The Government’s policy of backing wind power could be a “blunder” which could cost roughly ten times as much as gas plants and actually be worse for the environment, claims new academic research.
The study ‘Why is wind power so expensive?’ published by the climate change sceptic group Global Warming Policy Foundation (GWPF) suggests wind could end up costing £120 billion.
To meet the Government’s target for renewable energy in 2020, the report reckons 36 GW worth of wind capacity will be needed, backed up by 13 GW of open cycle gas plants. On top of this, it says extra investment in transmission capacity will bump up costs.
The study claims the same electricity demand could be met from 21.5 GW of combined cycle gas plants with a cost of £13 billion.
Professor Gordon Hughes at Edinburgh University, who wrote the study said: “The key problems with current policies for wind power are simple. They require a huge commitment of investment resources to a technology that is not very green, in the sense of saving a lot of CO2 but which is certainly very expensive and inflexible. Unless the current Government scales back its commitment to wind power very substantially, its policy will be worse than a mistake, it will be a blunder.”

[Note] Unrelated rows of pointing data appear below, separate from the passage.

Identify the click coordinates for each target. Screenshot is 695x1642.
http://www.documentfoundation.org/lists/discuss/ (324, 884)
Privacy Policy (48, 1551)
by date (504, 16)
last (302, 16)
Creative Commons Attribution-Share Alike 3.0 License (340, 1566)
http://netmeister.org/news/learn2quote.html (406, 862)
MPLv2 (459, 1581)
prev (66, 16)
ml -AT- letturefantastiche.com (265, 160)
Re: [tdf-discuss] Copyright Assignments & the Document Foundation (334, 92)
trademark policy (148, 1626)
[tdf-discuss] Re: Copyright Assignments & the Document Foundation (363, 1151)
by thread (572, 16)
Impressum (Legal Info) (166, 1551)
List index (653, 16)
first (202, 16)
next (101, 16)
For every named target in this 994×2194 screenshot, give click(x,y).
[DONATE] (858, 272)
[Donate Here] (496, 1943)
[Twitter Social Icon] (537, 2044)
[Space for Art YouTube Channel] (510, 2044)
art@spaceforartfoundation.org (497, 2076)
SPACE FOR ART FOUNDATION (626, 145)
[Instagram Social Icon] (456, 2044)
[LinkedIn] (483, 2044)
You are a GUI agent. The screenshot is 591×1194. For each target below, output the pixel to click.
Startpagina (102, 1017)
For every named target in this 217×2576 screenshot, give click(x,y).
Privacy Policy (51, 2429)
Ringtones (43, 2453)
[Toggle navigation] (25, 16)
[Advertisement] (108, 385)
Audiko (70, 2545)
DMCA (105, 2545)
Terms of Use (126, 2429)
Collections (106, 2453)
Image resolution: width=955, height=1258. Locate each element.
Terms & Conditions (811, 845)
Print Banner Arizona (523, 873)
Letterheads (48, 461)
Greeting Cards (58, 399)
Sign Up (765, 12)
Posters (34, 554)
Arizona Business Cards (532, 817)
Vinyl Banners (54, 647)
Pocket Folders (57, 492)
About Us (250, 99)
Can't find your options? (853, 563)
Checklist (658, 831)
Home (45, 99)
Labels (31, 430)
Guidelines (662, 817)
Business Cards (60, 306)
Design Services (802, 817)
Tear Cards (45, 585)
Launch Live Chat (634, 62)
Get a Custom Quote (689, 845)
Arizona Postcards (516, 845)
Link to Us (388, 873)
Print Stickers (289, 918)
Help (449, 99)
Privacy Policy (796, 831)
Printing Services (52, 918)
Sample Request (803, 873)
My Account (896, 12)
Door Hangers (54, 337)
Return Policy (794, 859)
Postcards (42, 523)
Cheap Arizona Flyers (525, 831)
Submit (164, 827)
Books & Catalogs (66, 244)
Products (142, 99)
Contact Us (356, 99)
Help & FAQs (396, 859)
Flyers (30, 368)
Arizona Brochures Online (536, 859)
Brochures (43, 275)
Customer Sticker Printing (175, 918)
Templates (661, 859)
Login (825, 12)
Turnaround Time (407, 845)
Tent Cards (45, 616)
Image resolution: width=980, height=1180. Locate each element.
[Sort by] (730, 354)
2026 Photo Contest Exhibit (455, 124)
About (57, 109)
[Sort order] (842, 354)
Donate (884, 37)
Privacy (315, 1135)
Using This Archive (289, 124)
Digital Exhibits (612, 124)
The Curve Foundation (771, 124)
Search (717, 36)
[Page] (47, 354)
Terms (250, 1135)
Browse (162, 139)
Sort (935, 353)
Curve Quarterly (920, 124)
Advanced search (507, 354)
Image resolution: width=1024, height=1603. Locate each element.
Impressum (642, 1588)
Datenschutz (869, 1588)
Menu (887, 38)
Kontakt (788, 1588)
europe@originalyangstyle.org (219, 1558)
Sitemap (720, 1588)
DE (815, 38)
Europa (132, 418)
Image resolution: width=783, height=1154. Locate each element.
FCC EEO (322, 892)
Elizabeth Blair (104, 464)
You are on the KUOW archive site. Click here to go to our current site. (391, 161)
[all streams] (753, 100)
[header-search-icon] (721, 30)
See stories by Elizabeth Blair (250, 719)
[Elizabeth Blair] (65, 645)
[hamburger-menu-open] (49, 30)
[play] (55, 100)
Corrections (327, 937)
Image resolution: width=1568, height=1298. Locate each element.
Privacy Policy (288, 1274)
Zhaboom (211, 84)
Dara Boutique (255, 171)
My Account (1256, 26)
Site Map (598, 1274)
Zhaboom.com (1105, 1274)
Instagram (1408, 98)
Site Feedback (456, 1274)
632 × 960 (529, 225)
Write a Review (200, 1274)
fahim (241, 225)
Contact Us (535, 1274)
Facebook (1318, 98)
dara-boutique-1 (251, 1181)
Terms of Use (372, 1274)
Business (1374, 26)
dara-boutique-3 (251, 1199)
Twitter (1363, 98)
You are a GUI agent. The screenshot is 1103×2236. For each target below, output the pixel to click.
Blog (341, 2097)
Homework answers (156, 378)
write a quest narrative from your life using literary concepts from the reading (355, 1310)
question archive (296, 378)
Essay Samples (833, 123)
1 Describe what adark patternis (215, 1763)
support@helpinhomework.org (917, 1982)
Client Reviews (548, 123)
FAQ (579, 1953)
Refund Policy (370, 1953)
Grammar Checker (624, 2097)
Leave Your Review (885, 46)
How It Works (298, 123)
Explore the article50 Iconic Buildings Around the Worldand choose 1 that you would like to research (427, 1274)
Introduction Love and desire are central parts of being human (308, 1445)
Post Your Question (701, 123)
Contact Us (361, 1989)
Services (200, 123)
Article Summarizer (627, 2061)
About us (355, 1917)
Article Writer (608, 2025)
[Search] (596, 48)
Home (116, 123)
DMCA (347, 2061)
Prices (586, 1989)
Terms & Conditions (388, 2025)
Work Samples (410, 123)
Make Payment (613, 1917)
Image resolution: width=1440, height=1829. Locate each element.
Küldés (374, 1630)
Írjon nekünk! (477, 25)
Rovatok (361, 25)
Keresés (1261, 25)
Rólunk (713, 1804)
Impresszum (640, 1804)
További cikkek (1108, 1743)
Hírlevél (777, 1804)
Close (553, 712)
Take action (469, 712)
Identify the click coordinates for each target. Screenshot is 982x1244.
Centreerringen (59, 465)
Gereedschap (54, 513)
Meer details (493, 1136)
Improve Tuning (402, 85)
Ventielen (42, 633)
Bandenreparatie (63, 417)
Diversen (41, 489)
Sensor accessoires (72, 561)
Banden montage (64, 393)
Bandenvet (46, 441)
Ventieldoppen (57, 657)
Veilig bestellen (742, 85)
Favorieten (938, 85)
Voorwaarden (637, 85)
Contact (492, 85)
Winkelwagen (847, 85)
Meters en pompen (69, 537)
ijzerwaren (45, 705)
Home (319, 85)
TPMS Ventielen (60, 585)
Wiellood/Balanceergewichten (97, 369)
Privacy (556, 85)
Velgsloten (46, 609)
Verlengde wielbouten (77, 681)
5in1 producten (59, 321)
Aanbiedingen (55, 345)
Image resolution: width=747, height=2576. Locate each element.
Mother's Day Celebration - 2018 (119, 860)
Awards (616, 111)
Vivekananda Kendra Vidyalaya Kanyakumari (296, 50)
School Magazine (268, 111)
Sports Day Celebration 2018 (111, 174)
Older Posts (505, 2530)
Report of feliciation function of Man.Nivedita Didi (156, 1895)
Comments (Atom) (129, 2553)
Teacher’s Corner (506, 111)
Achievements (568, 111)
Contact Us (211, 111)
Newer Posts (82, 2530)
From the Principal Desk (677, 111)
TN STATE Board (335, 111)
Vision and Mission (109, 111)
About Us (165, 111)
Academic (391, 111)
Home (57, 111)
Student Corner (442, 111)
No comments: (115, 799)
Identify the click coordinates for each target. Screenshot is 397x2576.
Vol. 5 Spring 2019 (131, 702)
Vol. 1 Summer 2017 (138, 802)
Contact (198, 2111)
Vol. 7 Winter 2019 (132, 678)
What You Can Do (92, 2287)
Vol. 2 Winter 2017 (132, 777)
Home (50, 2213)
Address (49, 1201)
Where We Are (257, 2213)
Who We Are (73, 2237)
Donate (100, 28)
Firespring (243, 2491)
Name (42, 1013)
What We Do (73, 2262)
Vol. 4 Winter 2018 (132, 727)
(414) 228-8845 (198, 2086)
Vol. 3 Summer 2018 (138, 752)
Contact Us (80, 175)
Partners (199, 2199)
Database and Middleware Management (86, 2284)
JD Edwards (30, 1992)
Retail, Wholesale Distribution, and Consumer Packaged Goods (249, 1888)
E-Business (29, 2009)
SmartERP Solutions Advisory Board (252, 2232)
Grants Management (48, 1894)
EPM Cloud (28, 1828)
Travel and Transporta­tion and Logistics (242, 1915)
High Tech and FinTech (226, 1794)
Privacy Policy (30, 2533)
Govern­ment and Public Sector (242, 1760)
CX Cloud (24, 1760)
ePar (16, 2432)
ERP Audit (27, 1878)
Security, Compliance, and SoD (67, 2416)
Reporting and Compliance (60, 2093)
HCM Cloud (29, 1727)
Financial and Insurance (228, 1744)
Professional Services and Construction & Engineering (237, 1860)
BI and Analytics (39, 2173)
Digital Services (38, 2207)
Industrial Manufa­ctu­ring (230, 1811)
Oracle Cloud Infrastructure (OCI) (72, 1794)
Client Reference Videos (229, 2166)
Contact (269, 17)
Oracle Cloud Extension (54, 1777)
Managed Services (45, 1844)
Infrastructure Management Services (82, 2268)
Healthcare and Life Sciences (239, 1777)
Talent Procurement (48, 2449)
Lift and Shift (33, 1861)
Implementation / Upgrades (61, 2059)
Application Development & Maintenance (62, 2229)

But the Government attempted to dismiss the claims.
A spokesperson said: “Wind technology is becoming cheaper. The relative gap between onshore wind and gas electricity costs has halved over the past 5 years, which is why we have proposed to cut the subsidy received by onshore wind by 10%.”
DECC pointed the finger at gas for recent rises in consumer bills, adding: “While gas will still play a role in the future, home grown renewables will help insulate our economy and consumers from depending excessively on gas imports and the volatility that accompanies that.”